** Source information follows **

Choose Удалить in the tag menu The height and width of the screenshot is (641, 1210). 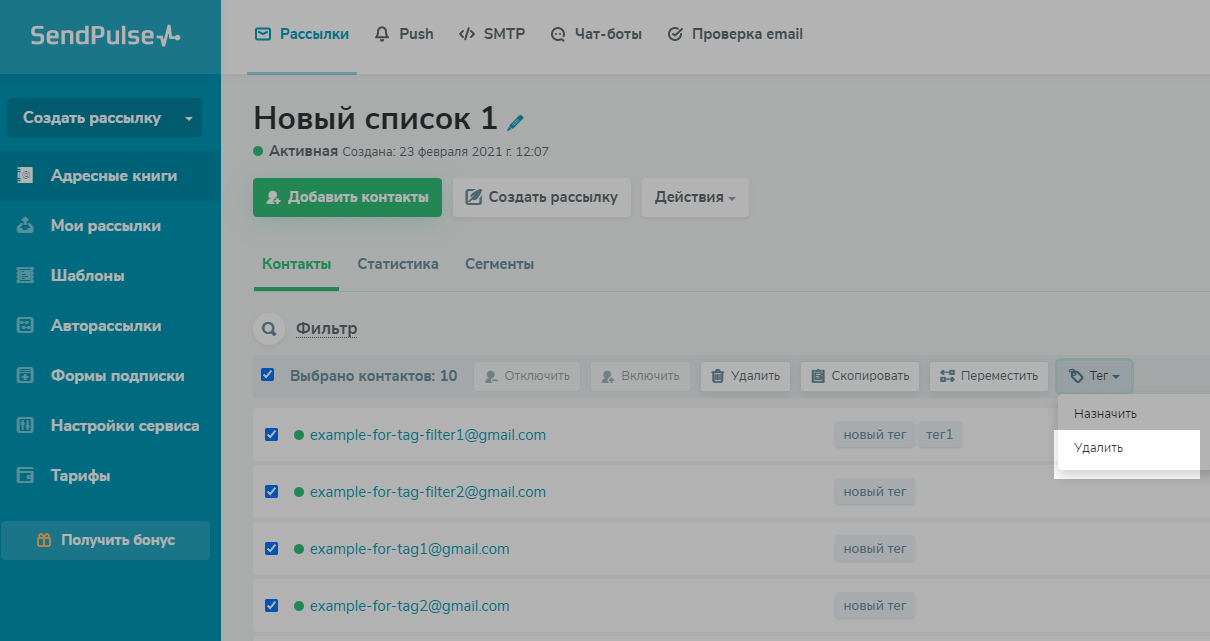pos(1098,448)
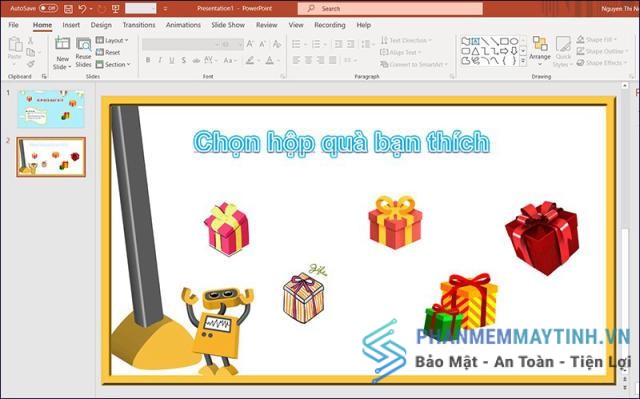Select slide 1 thumbnail
This screenshot has width=640, height=399.
(x=51, y=109)
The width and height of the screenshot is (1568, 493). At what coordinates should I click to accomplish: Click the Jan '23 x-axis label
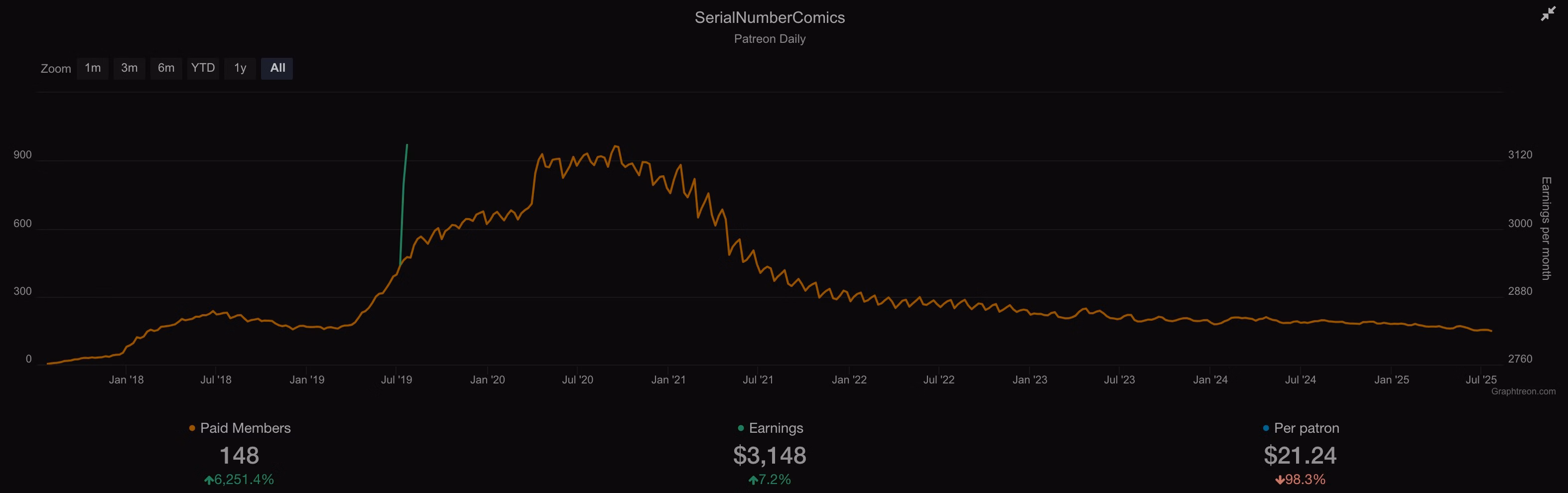[x=1029, y=380]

** End of Source information **

**Task prompt:** Your answer must be the lines from the one containing "The width and" through the final line of the entries, duplicated exactly, with both ends kept and all pictures left out.

**Result for this task:**
The width and height of the screenshot is (1568, 493). At what coordinates should I click to accomplish: Click the Jan '23 x-axis label
[x=1029, y=380]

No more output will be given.